Anaïs
écrit à

   


Maria Leszczynska

     
   

Portrait de Marie-Thérèse de France

   

Chère Marie,
 
J'ai pu apprendre qu'à la mort prématurée de Marie-Thérèse de France en 1748, Marie-Josèphe de Saxe a fait réaliser un portrait de votre défunte petite-fille pour l'offrir au Dauphin Louis-Ferdinand. Je voudrais savoir qui est l'auteur de ce portrait.
 
Mes amitiés,

Anaïs


Anaïs,
 
Je vous avoue que je n'ai pas souvenance d'un tel portrait, de même que je ne me rappelle guère de ladite enfant morte si jeune. Une telle action ne m'étonnerait cependant pas de la défunte dauphine, toujours prévenante et aimable.
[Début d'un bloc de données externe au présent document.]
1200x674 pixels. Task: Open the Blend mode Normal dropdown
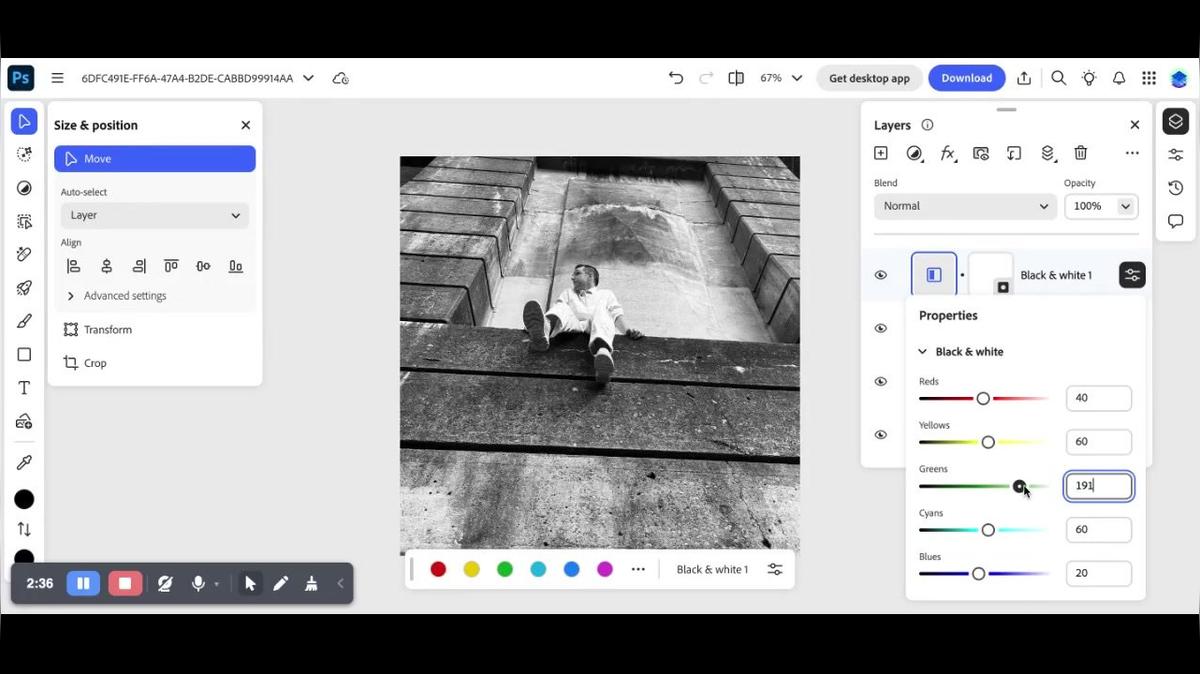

Une telle peinture peut exister, mais, pour moi, je ne l'ai jamais eue devant les yeux, il me semble.
 
Votre dévouée,
 
Marie Leszczynska
Chère amie,
 
Je suis actuellement en pleines recherches afin de pouvoir admirer des portraits de vos enfants. J'aimerais à ce titre savoir s'il existe des portraits de votre second fils le duc d'Anjou et de votre fille Félicité tous deux morts en bas âge. J'ai ressenti beaucoup d'émotion lorsque j'ai pu contempler des tableaux de Pierre Gobert représentants vos jumelles Elisabeth et Henriette ainsi que  Madame Troisième Marie-Louise.
 
Mes amitiés,

Anaïs

Bien chère Anaïs,
 
Je vous remercie pour l'intérêt que vous portez à mes pauvres enfants défunts. En 1733, je fus très malheureuse suite aux décès de deux de mes enfants, Madame Troisième et le duc d'Anjou. Pour garder leur souvenir, je fis faire de Monsieur Charles Coypel un portrait de Madame Troisième et un autre du petit duc. Ce dernier y est représenté en apothéose. C'est, à ma connaissance, le seul portrait qu'il existe de lui.
 
Pour Félicité, je n'ai hélas aucun portrait d'elle, étant morte à Fontevrault comme vous le savez. Il était impossible de fixer ces traits puisqu'aucun peintre ne l'avait vue. J'en étais fort désemparée, me sentant coupable car je ne m'était point vraiment opposée à son éloignement. C'est tout juste si j'étais capable de me remémorer ses traits, car elle n'était qu'un bébé lorsqu'elle avait quitté Versailles. Quelle douleur pour une mère!